This part I don't understand.

 

[robphy]

(Geometrically, fix a point-event...​

a "timelike" vector from that point-event is a radius vector to a "circle" centered at that point-event ;​

a "spacelike" vector from that point-event is a vector parallel to the tangent to a "circle" centered at that point-event)​

This part I don't understand.

It's the idea that orthogonality is defined by generalizing the idea
that: at a point of a circle, the tangent is orthogonal to the radius.

So, once we have determined a vector is spatial according to some inertial observer,
then it is spacelike (it points outside of the light cone).

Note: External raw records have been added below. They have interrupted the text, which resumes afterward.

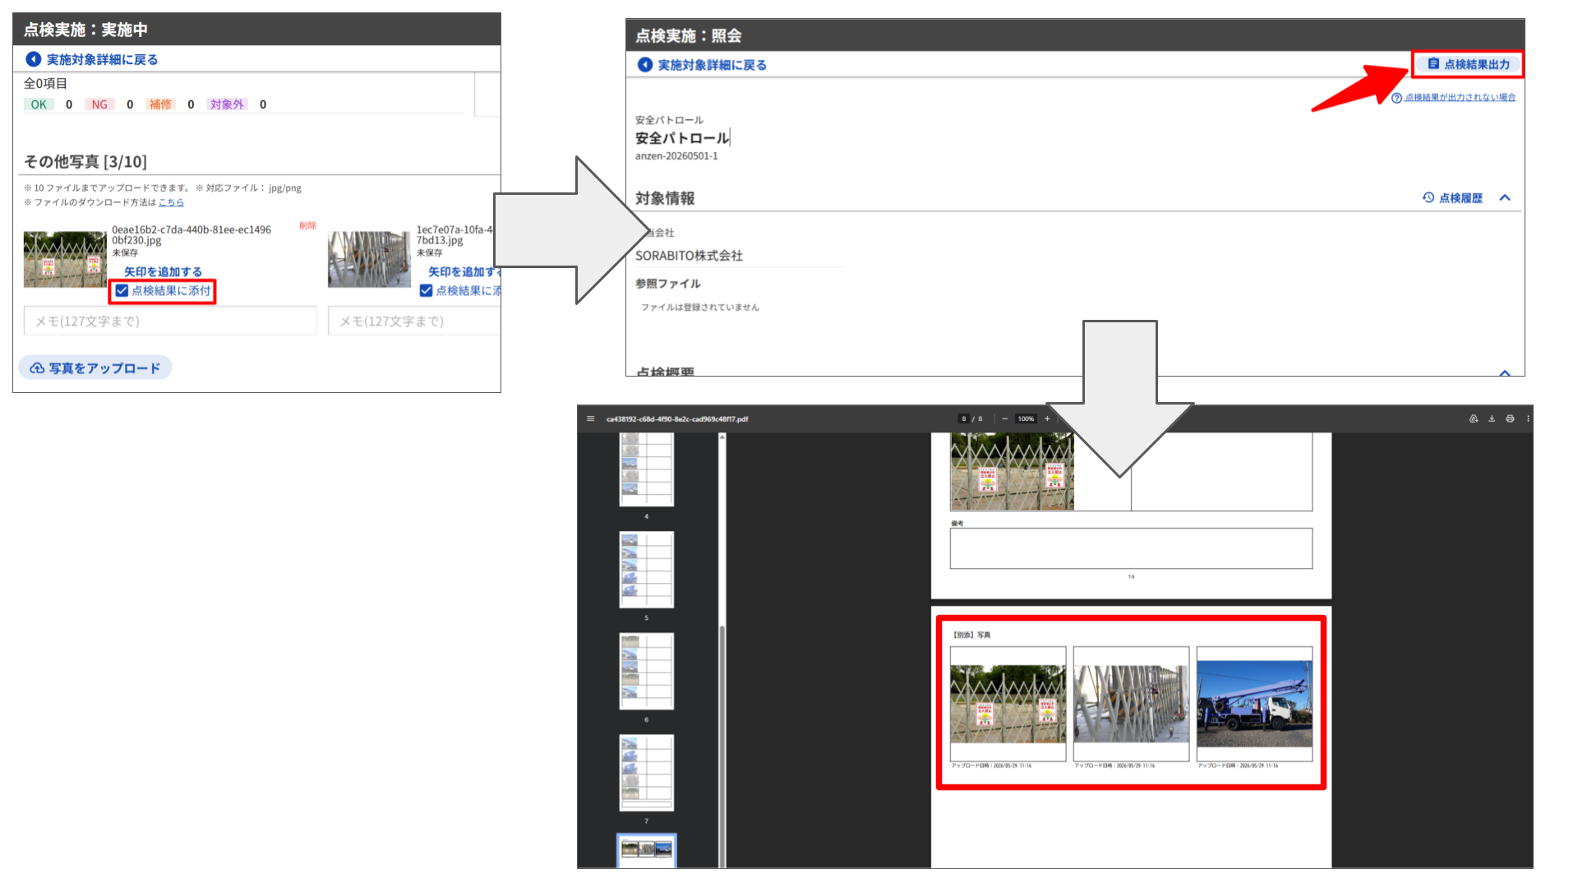Screen dimensions: 1578x888
Task: Open the PDF viewer more options menu
Action: click(1528, 419)
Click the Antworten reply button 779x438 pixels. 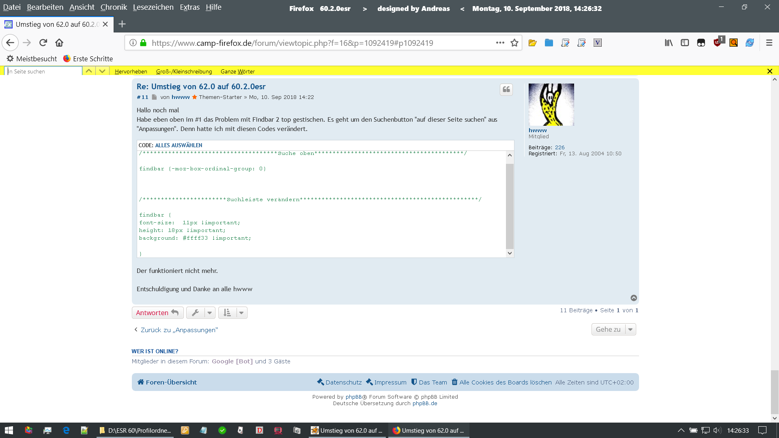157,313
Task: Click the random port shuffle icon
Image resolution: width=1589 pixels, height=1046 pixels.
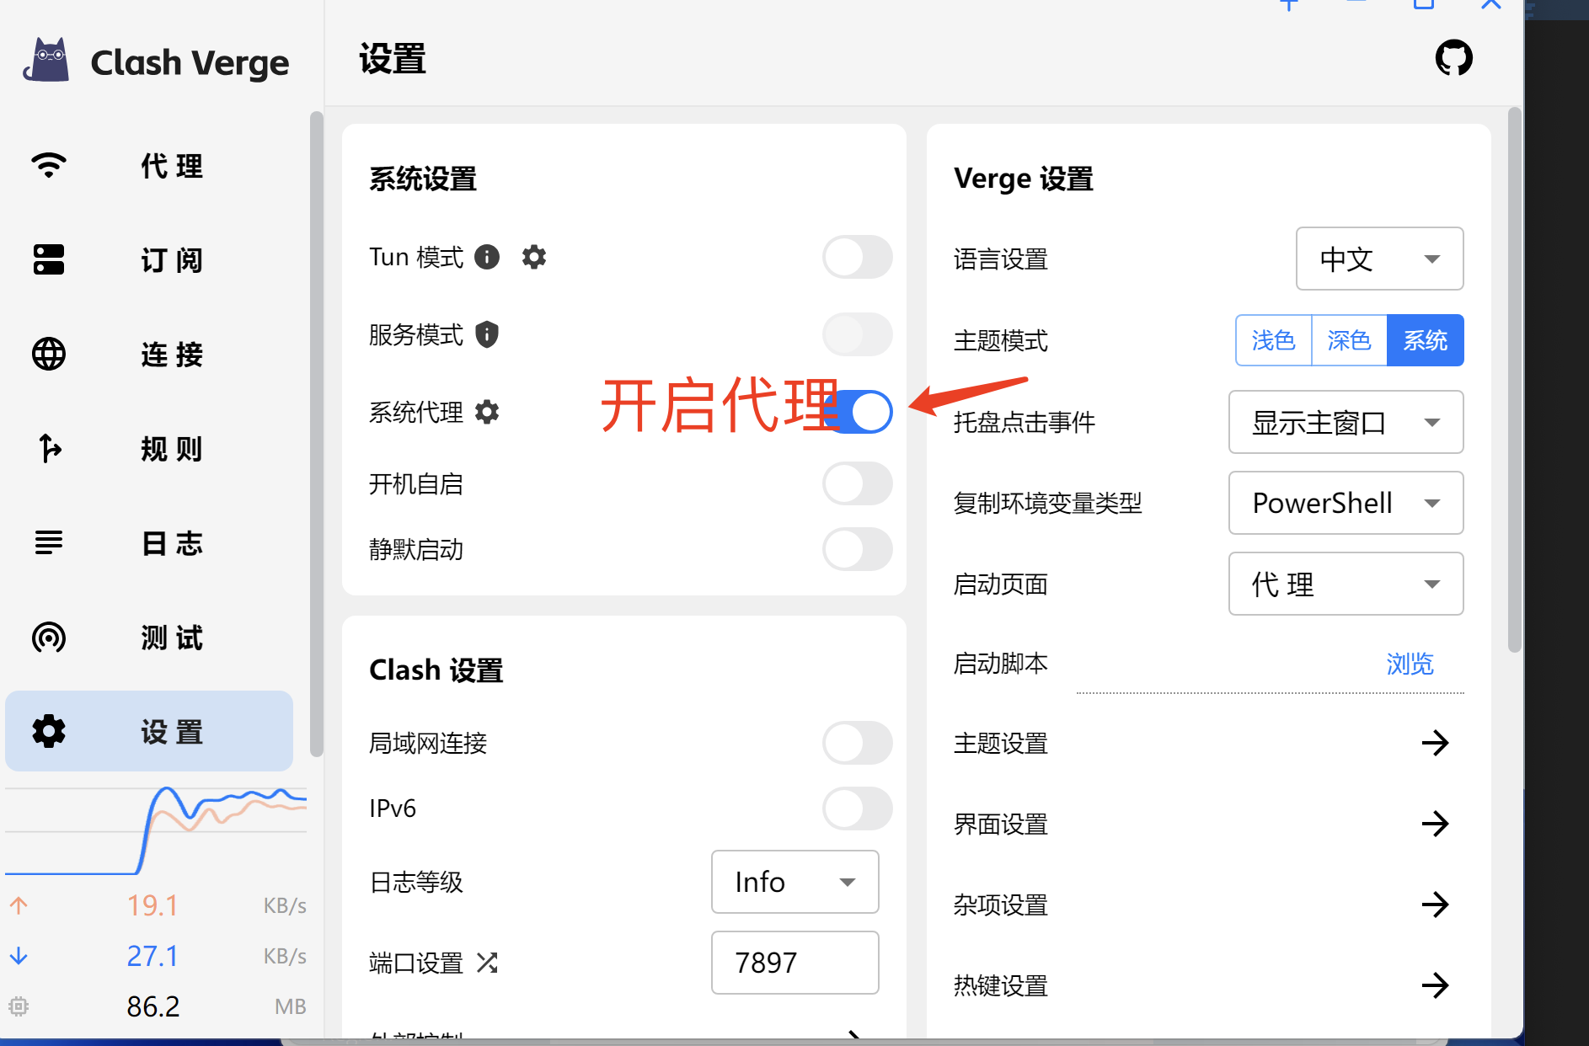Action: coord(487,963)
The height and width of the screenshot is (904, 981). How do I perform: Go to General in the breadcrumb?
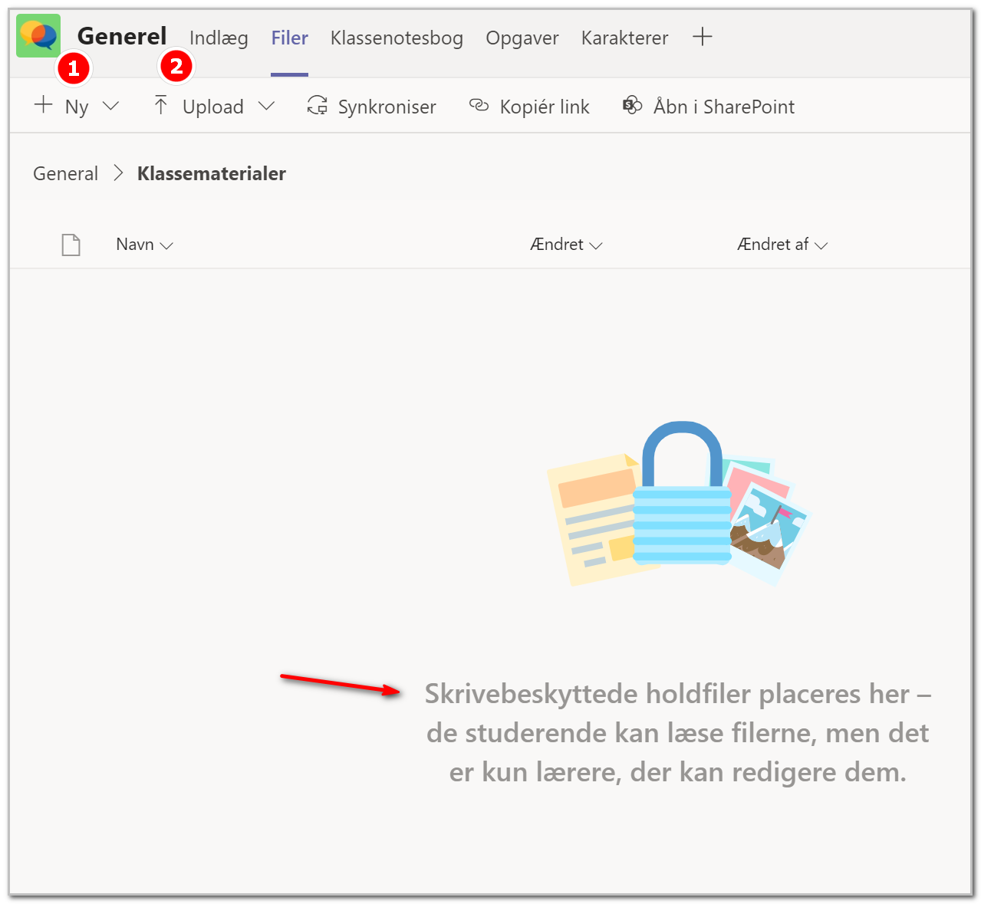[x=66, y=173]
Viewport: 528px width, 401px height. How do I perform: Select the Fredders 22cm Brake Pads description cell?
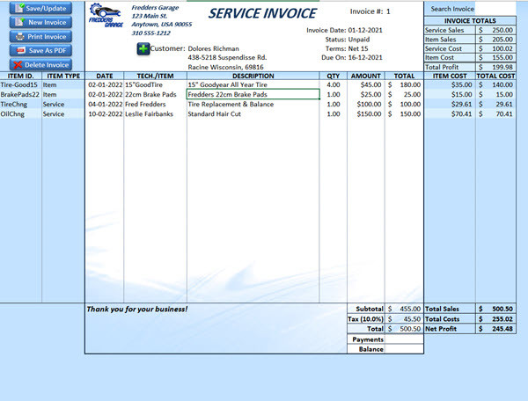click(252, 94)
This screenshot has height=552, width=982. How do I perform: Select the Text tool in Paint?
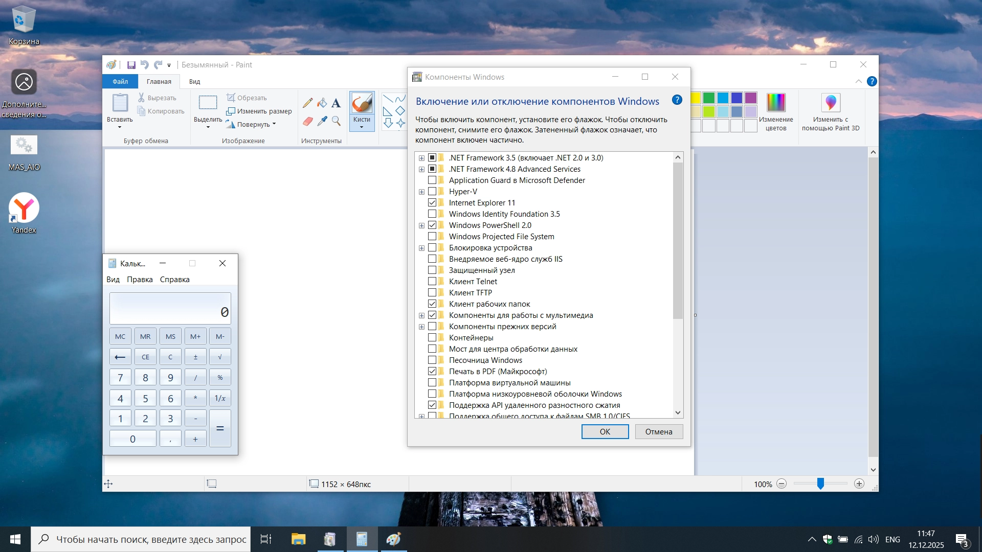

(From https://www.physicsforums.com/threads/minkowski-normal-v-euclidean-normal.742230/post-4683143 ...)

As Minkowski suggests (
https://en.wikisource.org/wiki/Translation:Space_and_Time (near [9] )
https://en.wikisource.org/wiki/Page:De_Raum_Zeit_Minkowski_018.jpg ),
where he uses "normal" instead of "orthogonal" or "perpendicular"

Let us decompose a vector drawn from O towards x, y, z, t into its four components x, y, z, t. If the directions of the two vectors are respectively the directions of the radius vector OR of O at one of the surfaces $\pm F=1,$ and additionally a tangent RS at the point R of the relevant surface, then the vectors shall be called normal to each other. Accordingly
$$c^{2}tt_{1}-xx_{1}-yy_{1}-zz_{1}=0,$$ which is the condition that the vectors with the components x, y, z, t and $\displaystyle \left(x_{1}\ y_{1}\ z_{1}\ t_{1}\right)$ are normal to each other.

This construction extends to the Newtonian/Galilean case where their "spacelike vectors" are tangent to its "Galilean circle". In this case, the "Galilean unit circle" and "t=1" hyperplane of simultaneity are on the same hyperplane. (The eigenvectors of a Galilean boost (the Galilean-null vectors) also lie on this hyperplane.)

 

[PeterDonis]

Yes, this part I understand.This part I don't understand.

Perhaps it would help if I described my own understanding of how the Galilean case works. Galilean "spacetime" is a stack of Euclidean 3-spaces, each labeled with a real number $t$ that is its "absolute time". There are two classes of vectors in this spacetime: vectors which are tangent to one of the Euclidean 3-spaces, and vectors which are not. One could label the first class as "spacelike" and the second as "timelike", but to me this labeling is somewhat misleading since there is no spacetime metric for Galilean spacetime so there is no correspondence with the classification of vectors by the sign of their squared norm that we have in Minkowski spacetime.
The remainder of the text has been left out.